Les collections Rothschild dans les institutions publiques françaises

Le programme « Les collections Rothschild dans les institutions publiques françaises », démarré en 2006, est arrivé au terme de son activité de recensement pour aboutir à une phase de publication et valorisation de ces travaux de recherche.

Légende ci-dessous
Chansonnier cordiforme de Jean de Montchenu
BnF, département des Manuscrits

Conduit par l’INHA, en partenariats avec le musée du Louvre, la BnF et le Service des musées de France, il a permis le recensement et l’étude des œuvres d’art issues des collections de la famille Rothschild. Outre le répertoire de toutes les donations de la famille Rothschild entrées dans les institutions publiques françaises de 1873 à nos jours, le programme avait pour but de permettre l’accès à l’ensemble de ces dons grâce à un portail, dont la réalisation a été confiée à l’INHA. Ce programme a bénéficié de l’engagement et du soutien de la famille Rothschild.

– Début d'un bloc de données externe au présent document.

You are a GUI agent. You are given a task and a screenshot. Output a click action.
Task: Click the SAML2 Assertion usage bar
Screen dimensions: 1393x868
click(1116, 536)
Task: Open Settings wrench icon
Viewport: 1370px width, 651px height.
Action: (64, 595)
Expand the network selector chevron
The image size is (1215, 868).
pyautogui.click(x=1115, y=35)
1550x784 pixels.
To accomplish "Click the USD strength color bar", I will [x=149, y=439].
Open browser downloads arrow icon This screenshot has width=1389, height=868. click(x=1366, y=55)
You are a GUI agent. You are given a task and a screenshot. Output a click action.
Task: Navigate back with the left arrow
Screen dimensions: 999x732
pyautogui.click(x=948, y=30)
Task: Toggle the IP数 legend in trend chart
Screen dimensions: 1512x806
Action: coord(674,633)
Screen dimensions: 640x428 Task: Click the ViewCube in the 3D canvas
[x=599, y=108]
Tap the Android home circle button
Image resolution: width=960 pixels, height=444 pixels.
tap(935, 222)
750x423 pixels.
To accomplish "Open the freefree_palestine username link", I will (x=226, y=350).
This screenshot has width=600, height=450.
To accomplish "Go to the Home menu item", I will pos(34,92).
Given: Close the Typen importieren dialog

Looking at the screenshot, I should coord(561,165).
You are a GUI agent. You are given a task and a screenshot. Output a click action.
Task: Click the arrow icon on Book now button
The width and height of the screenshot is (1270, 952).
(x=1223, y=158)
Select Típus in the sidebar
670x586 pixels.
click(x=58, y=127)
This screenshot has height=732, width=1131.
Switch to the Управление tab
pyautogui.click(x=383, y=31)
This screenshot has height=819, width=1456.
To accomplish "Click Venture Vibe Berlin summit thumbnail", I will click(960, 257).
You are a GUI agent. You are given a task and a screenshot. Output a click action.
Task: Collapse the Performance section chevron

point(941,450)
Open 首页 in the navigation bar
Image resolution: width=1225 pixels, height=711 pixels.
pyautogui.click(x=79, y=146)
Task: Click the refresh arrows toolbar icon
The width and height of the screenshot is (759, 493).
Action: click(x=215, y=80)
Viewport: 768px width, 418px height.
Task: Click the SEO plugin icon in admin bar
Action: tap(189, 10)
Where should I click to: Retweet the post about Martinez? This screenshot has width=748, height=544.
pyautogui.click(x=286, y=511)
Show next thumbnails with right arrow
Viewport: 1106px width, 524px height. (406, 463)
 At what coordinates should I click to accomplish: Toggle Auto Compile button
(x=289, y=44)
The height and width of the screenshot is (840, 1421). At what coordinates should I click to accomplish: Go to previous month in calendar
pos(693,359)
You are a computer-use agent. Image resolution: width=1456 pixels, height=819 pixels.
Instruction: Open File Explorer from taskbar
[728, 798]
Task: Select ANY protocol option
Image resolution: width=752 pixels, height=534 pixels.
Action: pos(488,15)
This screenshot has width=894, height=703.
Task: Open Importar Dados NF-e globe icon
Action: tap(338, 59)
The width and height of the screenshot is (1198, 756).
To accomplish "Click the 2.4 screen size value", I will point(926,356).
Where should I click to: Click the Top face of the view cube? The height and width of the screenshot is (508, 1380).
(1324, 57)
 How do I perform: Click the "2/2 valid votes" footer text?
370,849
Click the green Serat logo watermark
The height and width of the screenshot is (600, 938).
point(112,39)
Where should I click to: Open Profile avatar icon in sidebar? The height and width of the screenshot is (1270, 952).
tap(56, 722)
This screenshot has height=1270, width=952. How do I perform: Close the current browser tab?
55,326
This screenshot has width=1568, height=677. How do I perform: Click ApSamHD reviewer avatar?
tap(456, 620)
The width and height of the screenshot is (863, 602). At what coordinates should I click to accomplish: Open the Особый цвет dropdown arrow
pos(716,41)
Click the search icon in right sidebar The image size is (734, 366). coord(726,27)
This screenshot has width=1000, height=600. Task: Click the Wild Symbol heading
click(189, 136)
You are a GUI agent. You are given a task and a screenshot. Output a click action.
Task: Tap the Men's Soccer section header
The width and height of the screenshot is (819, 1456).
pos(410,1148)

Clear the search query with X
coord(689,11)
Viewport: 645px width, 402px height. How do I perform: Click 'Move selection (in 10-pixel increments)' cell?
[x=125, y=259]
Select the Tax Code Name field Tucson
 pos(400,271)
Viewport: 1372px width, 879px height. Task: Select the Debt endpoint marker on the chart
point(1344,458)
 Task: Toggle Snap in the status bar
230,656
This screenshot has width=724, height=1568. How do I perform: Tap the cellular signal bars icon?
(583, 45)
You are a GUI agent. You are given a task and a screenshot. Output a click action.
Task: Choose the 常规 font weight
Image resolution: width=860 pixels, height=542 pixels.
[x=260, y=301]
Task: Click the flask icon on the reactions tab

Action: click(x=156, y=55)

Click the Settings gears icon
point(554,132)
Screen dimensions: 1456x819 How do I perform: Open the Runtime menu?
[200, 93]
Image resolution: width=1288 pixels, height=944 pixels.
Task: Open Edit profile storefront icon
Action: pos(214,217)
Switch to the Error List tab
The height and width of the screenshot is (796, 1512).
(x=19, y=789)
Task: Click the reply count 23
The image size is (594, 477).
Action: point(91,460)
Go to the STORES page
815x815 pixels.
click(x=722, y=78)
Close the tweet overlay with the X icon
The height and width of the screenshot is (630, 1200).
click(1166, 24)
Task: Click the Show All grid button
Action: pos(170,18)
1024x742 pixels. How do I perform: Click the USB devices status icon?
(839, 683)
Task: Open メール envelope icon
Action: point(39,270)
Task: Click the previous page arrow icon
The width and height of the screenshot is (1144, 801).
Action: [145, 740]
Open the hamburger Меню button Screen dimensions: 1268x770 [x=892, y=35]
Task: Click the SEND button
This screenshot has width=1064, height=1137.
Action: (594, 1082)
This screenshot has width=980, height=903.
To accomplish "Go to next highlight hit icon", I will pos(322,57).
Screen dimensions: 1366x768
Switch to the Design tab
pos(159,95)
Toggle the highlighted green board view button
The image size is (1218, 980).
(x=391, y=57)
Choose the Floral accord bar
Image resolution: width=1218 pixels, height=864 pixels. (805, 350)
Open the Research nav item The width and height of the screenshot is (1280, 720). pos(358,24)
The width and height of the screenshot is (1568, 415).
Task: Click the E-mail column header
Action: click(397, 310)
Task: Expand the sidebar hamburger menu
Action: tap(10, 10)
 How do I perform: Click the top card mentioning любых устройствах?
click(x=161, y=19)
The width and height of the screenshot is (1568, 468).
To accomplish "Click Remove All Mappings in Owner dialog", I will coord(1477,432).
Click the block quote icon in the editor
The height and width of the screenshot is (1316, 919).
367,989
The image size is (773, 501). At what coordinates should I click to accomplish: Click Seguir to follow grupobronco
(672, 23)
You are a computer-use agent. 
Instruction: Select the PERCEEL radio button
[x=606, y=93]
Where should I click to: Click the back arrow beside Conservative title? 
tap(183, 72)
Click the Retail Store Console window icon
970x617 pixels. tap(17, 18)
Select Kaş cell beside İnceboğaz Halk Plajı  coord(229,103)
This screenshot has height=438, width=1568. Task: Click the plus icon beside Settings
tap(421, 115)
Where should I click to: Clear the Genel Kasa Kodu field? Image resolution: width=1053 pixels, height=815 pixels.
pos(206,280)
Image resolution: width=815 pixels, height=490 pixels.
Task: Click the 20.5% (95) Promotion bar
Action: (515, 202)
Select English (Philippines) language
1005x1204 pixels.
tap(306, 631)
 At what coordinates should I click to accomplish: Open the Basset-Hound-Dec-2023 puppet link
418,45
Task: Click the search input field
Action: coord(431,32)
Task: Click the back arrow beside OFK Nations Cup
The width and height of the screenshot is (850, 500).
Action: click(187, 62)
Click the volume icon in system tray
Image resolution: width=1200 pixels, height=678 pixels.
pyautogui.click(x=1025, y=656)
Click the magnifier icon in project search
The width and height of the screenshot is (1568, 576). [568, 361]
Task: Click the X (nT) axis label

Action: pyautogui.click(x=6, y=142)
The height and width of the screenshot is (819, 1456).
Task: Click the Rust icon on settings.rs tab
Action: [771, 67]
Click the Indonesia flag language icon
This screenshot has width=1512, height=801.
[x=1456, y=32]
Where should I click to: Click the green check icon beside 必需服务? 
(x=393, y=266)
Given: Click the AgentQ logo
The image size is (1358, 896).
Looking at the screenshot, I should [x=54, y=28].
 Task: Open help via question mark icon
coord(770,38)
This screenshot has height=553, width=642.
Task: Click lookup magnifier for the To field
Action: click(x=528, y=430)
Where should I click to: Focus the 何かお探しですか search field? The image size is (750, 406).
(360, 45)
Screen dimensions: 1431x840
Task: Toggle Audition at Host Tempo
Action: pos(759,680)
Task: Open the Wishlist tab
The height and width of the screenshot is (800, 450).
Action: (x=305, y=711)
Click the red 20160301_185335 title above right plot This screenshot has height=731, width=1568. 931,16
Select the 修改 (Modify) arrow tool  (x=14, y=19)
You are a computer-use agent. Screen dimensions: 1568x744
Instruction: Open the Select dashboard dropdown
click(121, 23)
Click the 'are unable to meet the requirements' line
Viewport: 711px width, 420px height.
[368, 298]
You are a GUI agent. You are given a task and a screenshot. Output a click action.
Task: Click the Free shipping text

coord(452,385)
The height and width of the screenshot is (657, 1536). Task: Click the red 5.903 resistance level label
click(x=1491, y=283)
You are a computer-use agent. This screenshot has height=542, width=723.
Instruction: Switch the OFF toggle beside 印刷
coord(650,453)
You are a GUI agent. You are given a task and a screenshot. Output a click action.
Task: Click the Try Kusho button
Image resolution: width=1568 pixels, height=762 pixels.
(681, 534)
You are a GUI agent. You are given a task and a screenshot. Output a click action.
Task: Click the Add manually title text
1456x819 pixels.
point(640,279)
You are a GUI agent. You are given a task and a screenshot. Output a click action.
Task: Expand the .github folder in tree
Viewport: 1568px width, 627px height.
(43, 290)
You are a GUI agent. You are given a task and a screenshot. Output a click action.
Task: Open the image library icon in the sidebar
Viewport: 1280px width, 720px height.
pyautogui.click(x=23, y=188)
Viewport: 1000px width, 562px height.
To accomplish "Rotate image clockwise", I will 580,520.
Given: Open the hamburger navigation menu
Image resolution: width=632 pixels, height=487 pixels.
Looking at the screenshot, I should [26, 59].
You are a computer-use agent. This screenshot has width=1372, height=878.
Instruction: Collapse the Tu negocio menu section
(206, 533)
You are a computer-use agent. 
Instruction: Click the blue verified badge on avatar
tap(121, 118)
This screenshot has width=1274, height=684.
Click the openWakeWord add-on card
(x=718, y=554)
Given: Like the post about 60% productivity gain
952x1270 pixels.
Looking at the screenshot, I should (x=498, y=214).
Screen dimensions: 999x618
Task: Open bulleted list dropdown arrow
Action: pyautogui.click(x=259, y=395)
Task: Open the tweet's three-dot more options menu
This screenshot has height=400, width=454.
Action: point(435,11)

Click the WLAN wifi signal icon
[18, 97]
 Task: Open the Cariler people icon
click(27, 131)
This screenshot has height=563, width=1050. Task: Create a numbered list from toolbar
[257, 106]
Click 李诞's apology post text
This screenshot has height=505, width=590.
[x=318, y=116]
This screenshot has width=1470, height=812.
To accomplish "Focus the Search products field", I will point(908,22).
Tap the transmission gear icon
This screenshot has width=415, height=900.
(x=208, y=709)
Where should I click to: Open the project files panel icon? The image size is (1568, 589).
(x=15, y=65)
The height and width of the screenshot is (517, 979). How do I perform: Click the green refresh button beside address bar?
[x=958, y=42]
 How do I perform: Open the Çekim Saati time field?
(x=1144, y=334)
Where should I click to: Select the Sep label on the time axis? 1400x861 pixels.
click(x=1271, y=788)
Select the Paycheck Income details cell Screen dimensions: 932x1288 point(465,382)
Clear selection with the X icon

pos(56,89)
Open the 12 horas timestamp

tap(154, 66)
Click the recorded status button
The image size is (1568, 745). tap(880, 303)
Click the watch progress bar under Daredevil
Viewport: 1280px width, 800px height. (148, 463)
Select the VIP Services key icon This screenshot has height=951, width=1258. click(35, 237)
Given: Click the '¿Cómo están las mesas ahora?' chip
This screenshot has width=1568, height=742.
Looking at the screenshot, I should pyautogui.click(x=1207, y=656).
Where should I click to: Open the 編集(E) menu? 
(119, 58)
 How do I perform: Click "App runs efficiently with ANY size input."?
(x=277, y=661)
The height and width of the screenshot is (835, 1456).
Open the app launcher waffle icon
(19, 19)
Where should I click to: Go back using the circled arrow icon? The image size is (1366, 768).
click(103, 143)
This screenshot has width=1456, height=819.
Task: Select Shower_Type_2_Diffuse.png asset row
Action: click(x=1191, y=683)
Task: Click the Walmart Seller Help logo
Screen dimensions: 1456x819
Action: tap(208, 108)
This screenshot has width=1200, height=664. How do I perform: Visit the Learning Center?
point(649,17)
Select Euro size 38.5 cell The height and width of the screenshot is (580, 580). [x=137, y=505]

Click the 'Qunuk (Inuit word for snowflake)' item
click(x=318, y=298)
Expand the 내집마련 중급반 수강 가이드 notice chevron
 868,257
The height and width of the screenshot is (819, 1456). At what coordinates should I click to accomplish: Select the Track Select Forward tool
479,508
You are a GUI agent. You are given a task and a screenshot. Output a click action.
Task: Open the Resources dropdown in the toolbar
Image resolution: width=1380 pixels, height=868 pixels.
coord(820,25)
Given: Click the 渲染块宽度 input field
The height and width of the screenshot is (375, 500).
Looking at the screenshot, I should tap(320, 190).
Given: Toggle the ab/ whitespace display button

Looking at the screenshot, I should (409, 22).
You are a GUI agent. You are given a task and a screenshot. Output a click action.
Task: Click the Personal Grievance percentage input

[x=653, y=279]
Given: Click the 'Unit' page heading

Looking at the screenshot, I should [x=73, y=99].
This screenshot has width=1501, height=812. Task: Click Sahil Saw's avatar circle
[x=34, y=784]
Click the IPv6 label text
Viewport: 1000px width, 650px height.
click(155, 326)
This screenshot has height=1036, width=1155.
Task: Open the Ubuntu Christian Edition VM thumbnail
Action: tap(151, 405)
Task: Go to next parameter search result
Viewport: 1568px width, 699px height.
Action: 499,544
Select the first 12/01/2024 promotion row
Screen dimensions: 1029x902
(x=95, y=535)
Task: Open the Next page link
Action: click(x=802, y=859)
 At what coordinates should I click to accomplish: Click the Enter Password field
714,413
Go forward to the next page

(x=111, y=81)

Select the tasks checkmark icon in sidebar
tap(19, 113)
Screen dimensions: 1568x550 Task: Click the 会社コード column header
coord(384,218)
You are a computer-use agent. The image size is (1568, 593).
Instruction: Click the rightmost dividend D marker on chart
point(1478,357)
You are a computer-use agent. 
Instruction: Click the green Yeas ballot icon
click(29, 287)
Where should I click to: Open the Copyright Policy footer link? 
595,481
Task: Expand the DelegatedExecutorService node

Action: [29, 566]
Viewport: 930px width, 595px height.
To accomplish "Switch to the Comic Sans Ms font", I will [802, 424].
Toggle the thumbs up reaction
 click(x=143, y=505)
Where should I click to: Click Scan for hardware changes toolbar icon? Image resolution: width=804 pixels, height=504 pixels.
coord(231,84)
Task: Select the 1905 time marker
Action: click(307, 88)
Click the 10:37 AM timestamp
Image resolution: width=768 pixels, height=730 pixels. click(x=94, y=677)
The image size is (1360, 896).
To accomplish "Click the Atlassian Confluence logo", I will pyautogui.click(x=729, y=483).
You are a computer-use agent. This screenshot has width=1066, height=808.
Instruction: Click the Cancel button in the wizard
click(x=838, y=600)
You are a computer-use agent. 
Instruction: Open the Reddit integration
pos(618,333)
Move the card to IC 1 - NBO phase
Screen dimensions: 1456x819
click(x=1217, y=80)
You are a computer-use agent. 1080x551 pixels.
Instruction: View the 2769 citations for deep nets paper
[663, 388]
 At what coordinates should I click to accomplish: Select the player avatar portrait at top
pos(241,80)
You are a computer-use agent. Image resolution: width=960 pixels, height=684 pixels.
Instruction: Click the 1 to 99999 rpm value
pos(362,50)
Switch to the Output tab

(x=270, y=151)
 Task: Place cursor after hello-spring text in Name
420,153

Des collections remarquables

Le portail http://collections.rothschild.inha.fr/ établit la cartographie des 120 000 œuvres d’art données par la famille Rothschild à plus de deux cents institutions publiques toutes géolocalisées. Présentant les biographies des donateurs et dresse l’arbre généalogique de la famille Rothschild, il donne surtout accès par des liens aux différents inventaires disponibles en ligne comme BnF archives et manuscrits, le catalogue général et la base Médailles et antiques de la BnF, mais aussi les bases des autres établissements comme Joconde, Agorha, la base des arts graphiques du Louvre ainsi que la base Museum+ du Louvre. Outre les collections des principaux partenaires du projet, la base répertorie également environ 6 000 notices d’œuvres de la Villa Ephrussi de Rothschild de Saint-Jean-Cap-Ferrat et quelque 500 notices se référant à la salle des curiosités de la Fondation nationale des arts graphiques et plastiques (FNAGP, ancienne Fondation Salomon de Rothschild). Réunir ces inventaires présentant tous des formats de description spécifiques, et les enrichir, a été un véritable défi, relevé et atteint.

Sur les 120 000 œuvres issues de la famille Rothschild, plus de 25 750 documents de toute nature – livres, dessins, gravures, autographes, manuscrits, médailles – relèvent des collections de la BnF. En vue d’un meilleur signalement de ces collections, des chantiers de correction et de rétroconversion ont été conduits. Le personnel scientifique des différents départements accueillant des collections Rothschild a également signé des contributions remarquées sur ces collections. Peuvent ainsi être citées celles sur les albums de photographie légués à la Bibliothèque, sur le legs de la baronne Adèle, sur les collections d’autographes d’Henri de Rothschild ou encore sur les manuscrits de la donation de la baronne Salomon de Rothschild. Néanmoins, une part des collections échappe au signalement en ligne, surtout des objets (monnaies, fers à dorer), pour lesquels n’existent que des inventaires internes.

Rencontres et publications

Ce portail se veut aussi un outil de valorisation de ces collections et présente des sélections d’œuvres accompagnées de notices détaillées, en lien avec l’actualité culturelle. Le 24 novembre, s’est tenue une rencontre à l’INHA, permettant aux chercheurs impliqués dans ce programme, parmi lesquels des scientifiques de la Bibliothèque, de présenter chacun une œuvre phare des collections qu’ils avaient étudiées.

Dans le même temps paraissait une volumineuse somme en trois importants volumes coédités par le musée du Louvre, la BnF et les éditions d’art Somogy. Cet ouvrage propose une vision synthétique des collections rassemblées par les différentes générations de la famille, tout en remettant en perspective chaque don. Ces trois volumes consacrés à ce mécénat artistique hors du commun témoignent de la diversité et de la pluralité des goûts et des choix des différents collectionneurs et en offrent un panorama chronologique. L’ouvrage est lauréat du prix Bernier 2016, décerné par l’Académie des Beaux-Arts.

Les caractéristiques de ce programme montrent que la recherche en histoire de l’art a besoin de se déployer dans un temps long. Surtout, ses résultats illustrent de manière exemplaire, les liens entre l’exigence de la publication scientifique des résultats de la recherche et la nécessité de leur large diffusion dans le public.